1 is a diagram showing a configuration of this optical disc apparatus according to a first embodiment of the present invention. FIG. 2 is a waveform diagram showing signal waveforms obtained when track catch is successful in the optical disc apparatus shown in FIG. 1. FIG. 2 is a waveform diagram showing signal waveforms obtained when track catch fails in the optical disc apparatus shown in FIG. 1. 2 is a flowchart showing a tracking control operation performed in the optical disc apparatus shown in FIG. It is a wave form diagram which shows the signal waveform obtained at the time of a successful track catch in the past. It is a wave form diagram which shows the signal waveform obtained at the time of track catch failure in the past.
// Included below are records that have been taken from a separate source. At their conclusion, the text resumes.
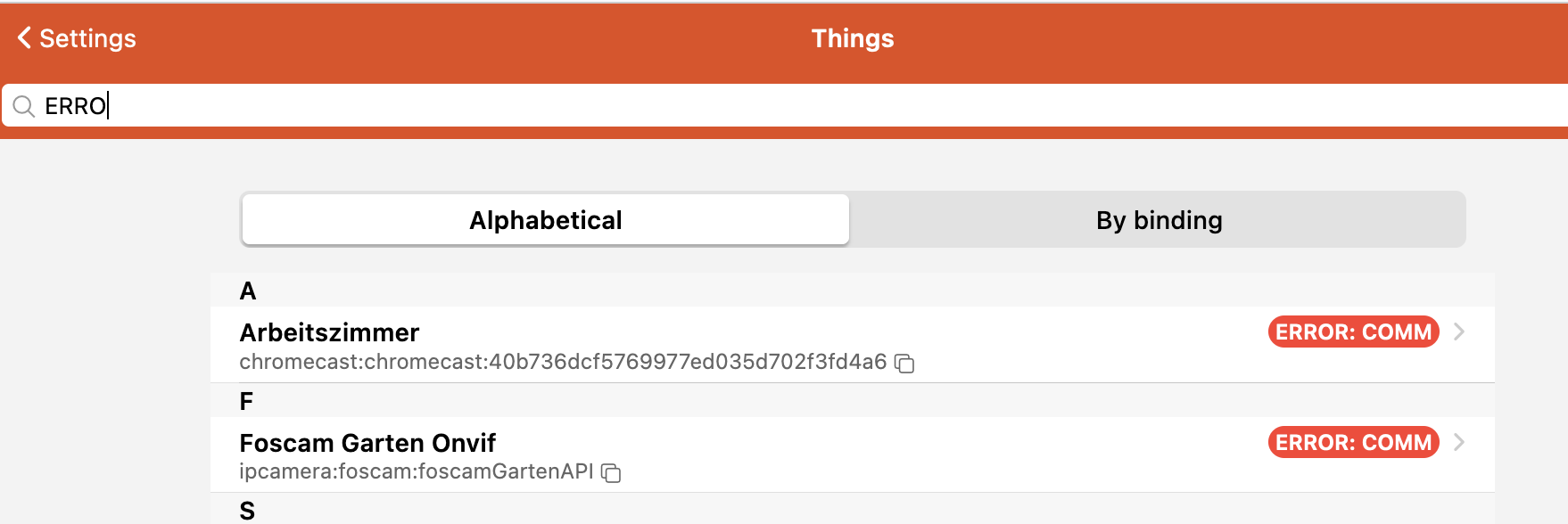Click the magnifier search icon

point(24,107)
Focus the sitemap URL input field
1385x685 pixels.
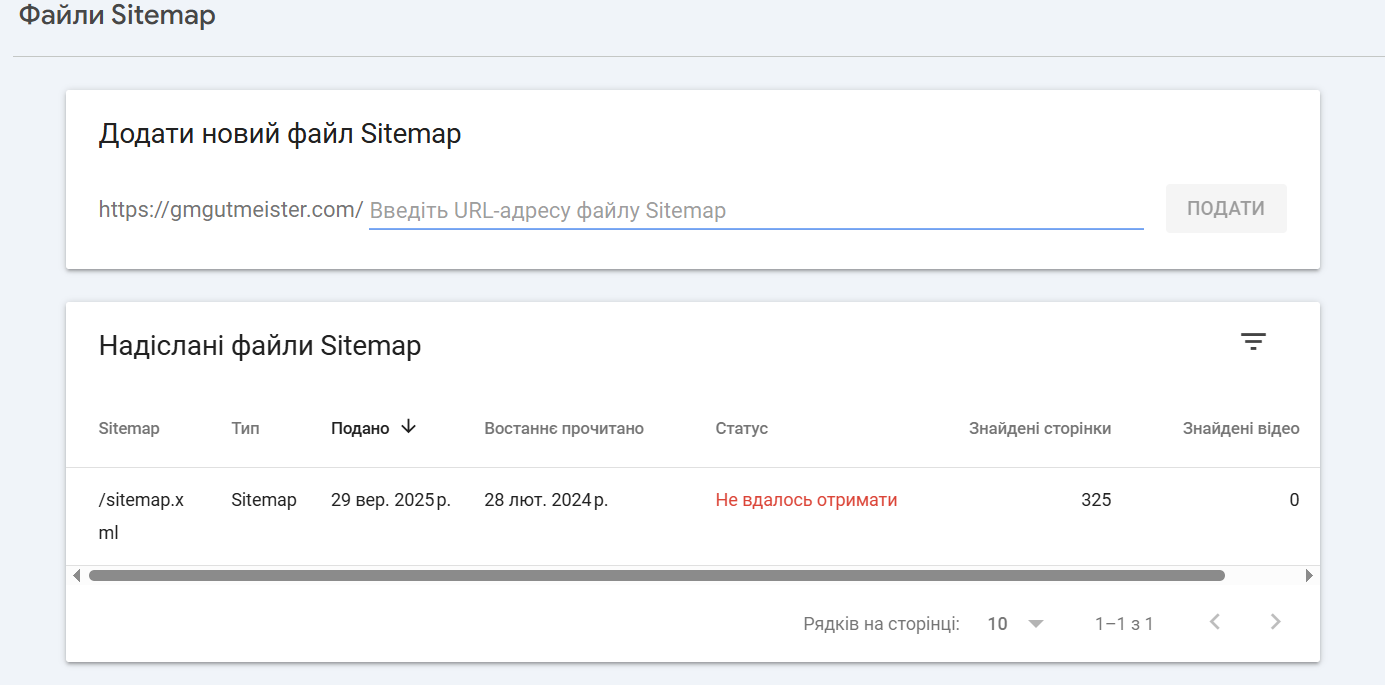[755, 211]

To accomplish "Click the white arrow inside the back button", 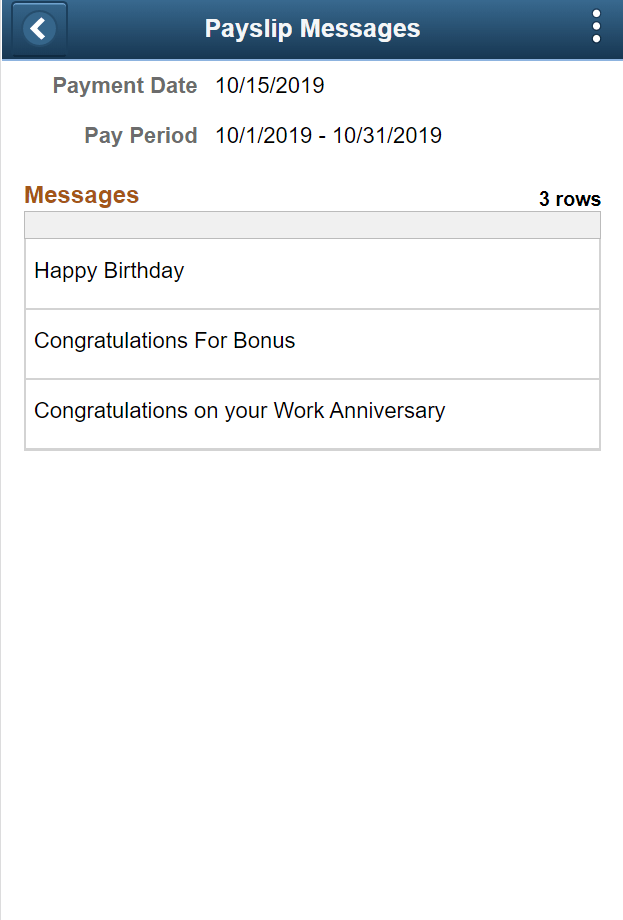I will click(38, 28).
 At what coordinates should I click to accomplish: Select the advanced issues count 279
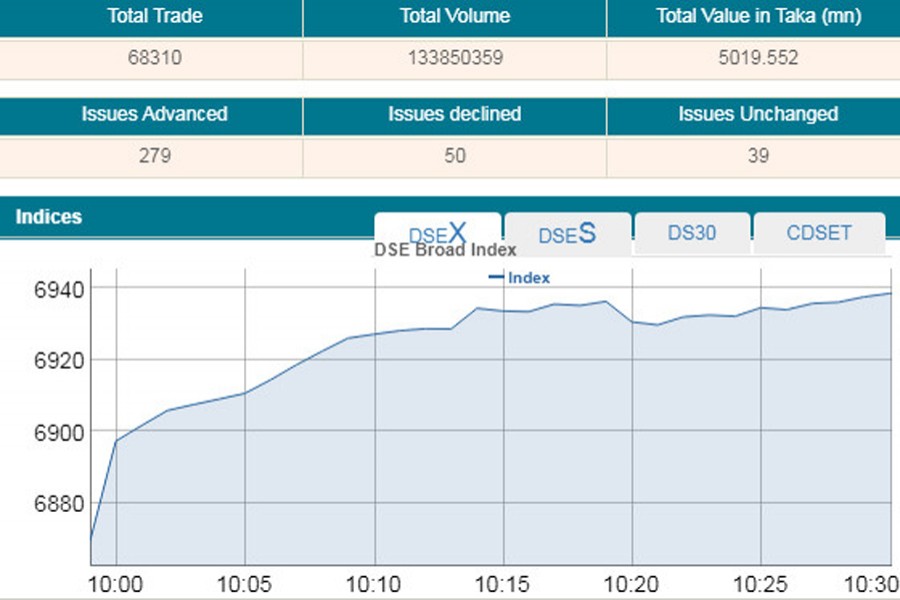(154, 156)
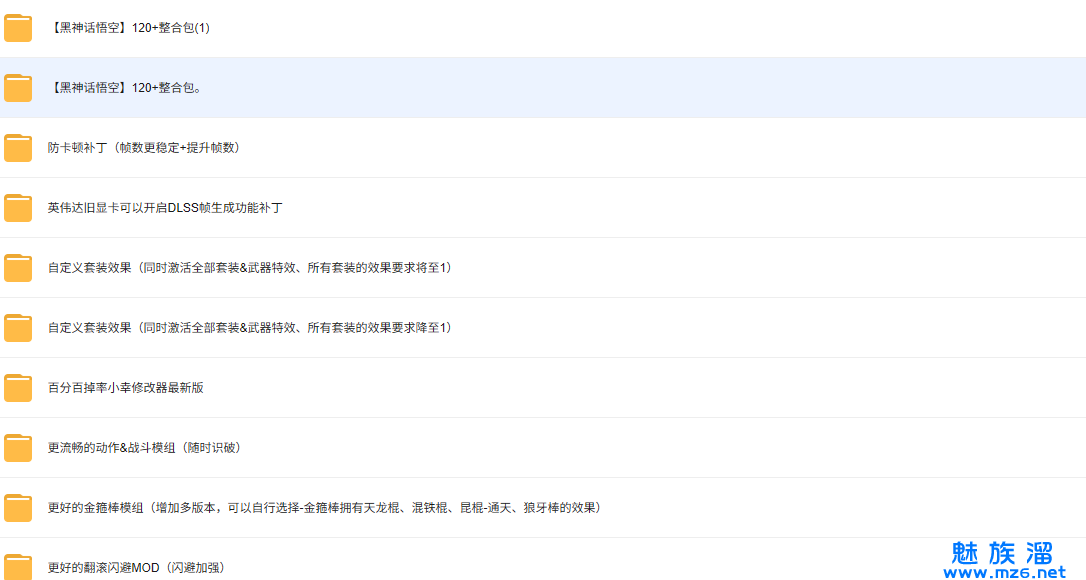
Task: Open 更流畅的动作&战斗模组（随时识破） folder name
Action: (144, 448)
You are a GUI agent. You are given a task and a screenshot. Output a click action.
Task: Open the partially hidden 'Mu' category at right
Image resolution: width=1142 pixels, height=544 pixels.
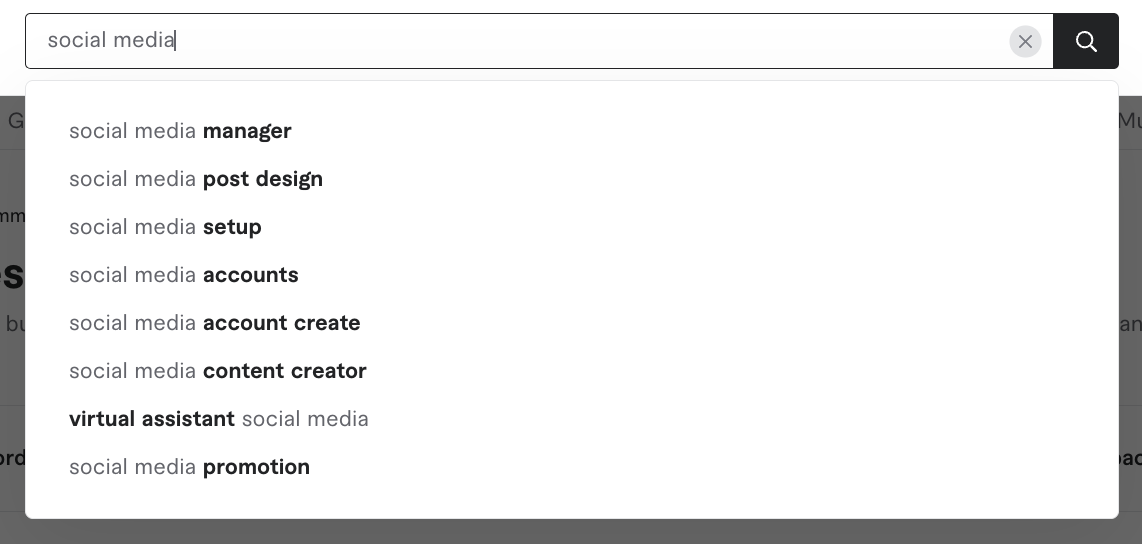[x=1130, y=121]
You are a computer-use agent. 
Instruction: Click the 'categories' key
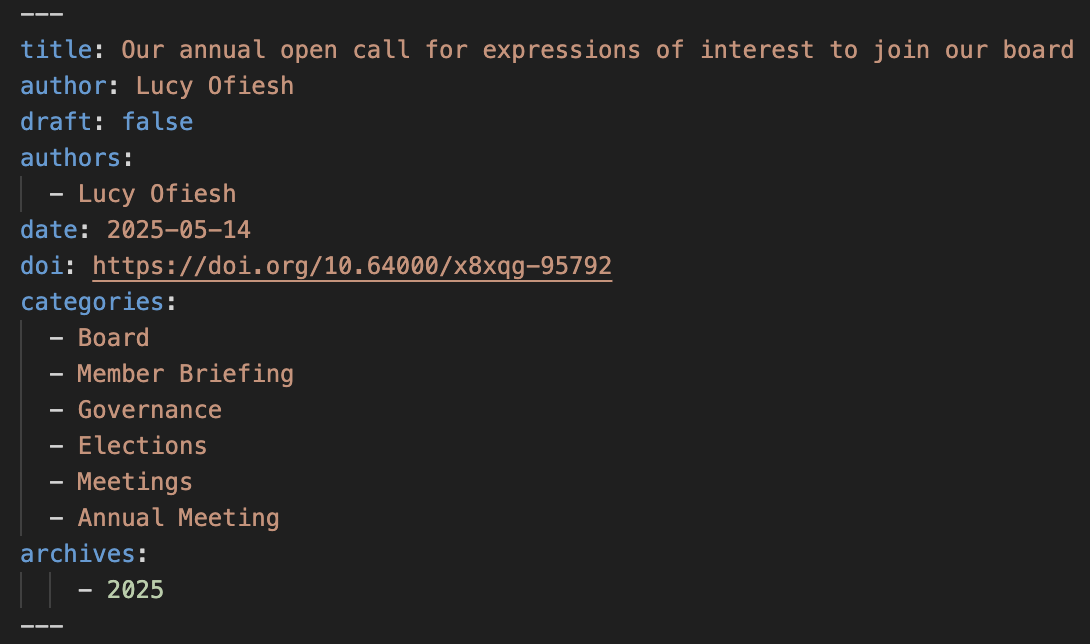point(91,302)
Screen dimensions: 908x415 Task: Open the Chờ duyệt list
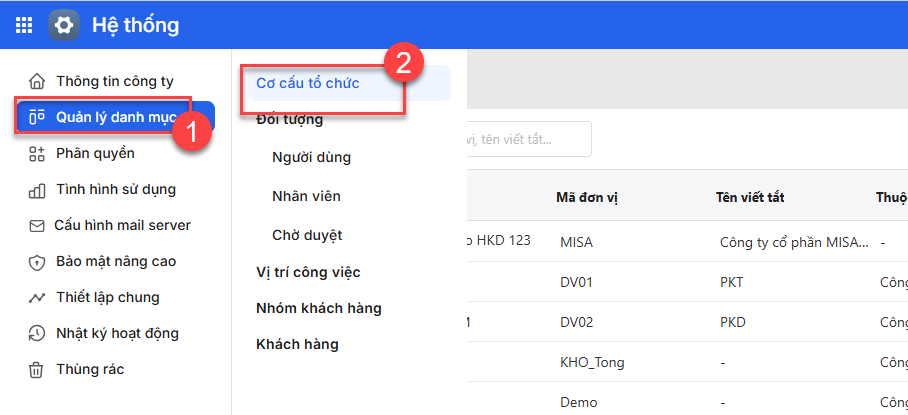(x=307, y=236)

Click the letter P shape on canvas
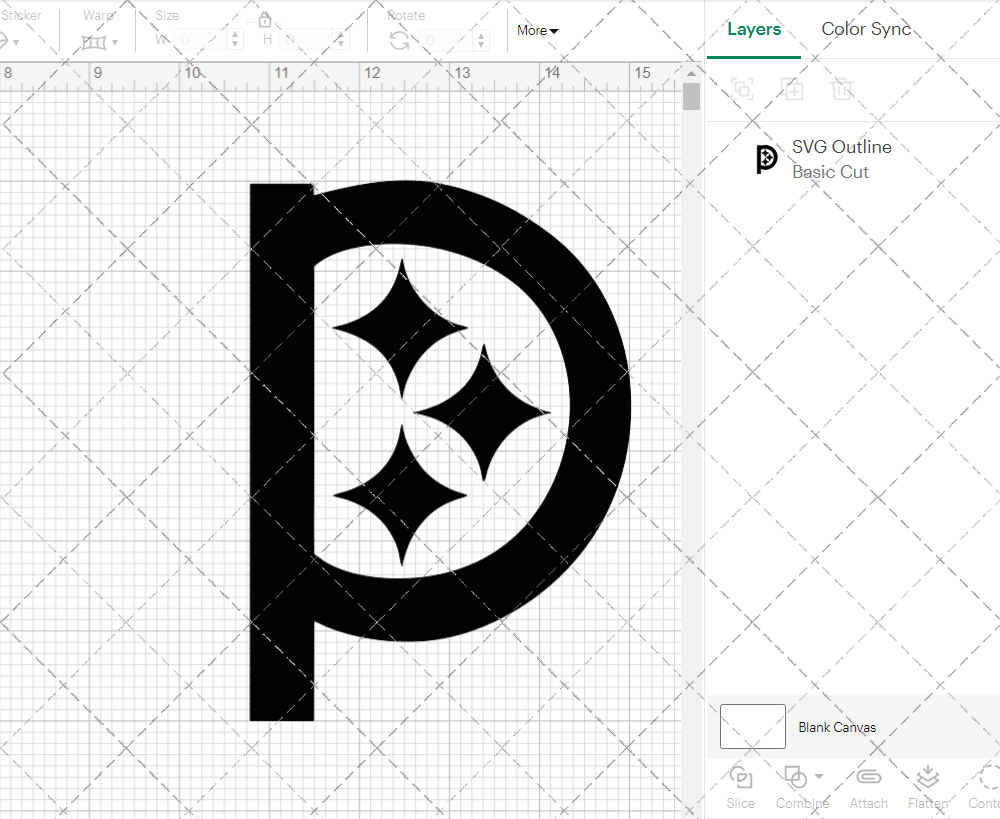(x=280, y=450)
It is a wave form diagram for explaining the problem that tracking servo slips off under the influence of noise in the past It is a flowchart which shows the conventional tracking control operation.

Explanation of symbols

  DESCRIPTION OF SYMBOLS 1 ... Optical disk apparatus, 5 ... Pickup, 16 ... PLL circuit, 23a-23d ... Amplifier, 24a-24e ... Adder, 27 ... Differential amplifier, 29 ... Data reproduction circuit, 31 ... CPU.

Claims (6)

    A pickup that receives reflected light from the optical disc, a tracking error detection unit that detects a tracking error from the output signal of the pickup, and data in a phase-locked state of a data phase detected by a phase-locked loop from the output signal of the pickup When the residual component of the error detection signal from the reproduction unit to be reproduced and the tracking error detection unit in the tracking servo ON state is within a predetermined allowable range, the tracking servo of the pickup with respect to the optical disc is enabled, and the phase locked state And a control unit that disables the tracking servo of the pickup in accordance with the release of the optical disc apparatus.   2. The optical disc apparatus according to claim 1, wherein the control unit is configured to try data reproduction by changing a parameter when data reproduction fails in the phase locked state.   3. The optical disc apparatus according to claim 2, wherein the control unit is configured to invalidate the tracking servo of the pickup after attempting to reproduce the data for all parameters.     The reflected light from the optical disk is received by the pickup, the tracking error is detected as a tracking error signal from the output signal of the pickup, and the data is reproduced in the phase locked state of the data phase detected by the phase lock loop from the output signal of the pickup A tracking control method that enables tracking servo of the pickup with respect to the optical disc when a residual component of the tracking error signal in a tracking servo on state is within a predetermined allowable range, and with the release of the phase lock state And a tracking control method for disabling the tracking servo of the pickup.   5. The tracking control method according to claim 4, wherein when the data reproduction fails in the phase locked state, the data reproduction is tried by changing a parameter.   6. The tracking control method according to claim 5, wherein the tracking servo of the pickup is invalidated after trying to reproduce the data for all parameters.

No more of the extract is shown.